THE PROBLEM ▸ Note how many lines in the entries contain the string "click", then give that number and nothing else.

━━━━━━━━━━━━━━━━━━━━━━━━━━━━━━

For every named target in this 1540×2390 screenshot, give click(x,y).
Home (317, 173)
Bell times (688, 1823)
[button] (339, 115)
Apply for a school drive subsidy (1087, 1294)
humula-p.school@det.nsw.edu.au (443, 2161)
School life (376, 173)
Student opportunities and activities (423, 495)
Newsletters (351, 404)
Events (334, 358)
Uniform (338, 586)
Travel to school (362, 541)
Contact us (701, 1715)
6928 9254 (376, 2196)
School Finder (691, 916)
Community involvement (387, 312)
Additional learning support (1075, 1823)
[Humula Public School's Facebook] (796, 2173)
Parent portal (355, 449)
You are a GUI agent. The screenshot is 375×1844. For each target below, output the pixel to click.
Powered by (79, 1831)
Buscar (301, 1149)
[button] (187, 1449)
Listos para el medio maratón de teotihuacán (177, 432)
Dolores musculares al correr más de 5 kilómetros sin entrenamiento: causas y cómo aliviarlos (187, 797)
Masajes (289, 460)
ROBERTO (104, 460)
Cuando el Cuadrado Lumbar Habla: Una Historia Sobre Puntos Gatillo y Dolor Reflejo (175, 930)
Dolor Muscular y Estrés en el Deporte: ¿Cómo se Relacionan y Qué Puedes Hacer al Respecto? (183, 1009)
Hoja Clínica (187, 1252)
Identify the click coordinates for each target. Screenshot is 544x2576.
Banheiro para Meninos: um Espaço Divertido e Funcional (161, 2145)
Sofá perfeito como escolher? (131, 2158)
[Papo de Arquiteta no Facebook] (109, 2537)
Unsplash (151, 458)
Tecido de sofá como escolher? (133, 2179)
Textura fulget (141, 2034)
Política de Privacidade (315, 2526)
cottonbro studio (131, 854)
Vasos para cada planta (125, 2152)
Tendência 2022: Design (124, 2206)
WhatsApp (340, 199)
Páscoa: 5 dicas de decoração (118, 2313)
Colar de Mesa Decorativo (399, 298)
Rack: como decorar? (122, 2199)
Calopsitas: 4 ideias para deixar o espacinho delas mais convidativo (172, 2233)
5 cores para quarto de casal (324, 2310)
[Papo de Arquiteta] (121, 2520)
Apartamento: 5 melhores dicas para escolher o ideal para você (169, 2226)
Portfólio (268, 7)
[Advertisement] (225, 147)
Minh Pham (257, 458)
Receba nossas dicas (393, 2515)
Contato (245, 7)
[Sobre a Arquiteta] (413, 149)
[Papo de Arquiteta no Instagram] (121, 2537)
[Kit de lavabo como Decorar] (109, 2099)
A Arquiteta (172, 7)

━━━━━━━━━━━━━━━━━━━━━━━━━━━━━━

EXERCISE RESPONSE ▸ 3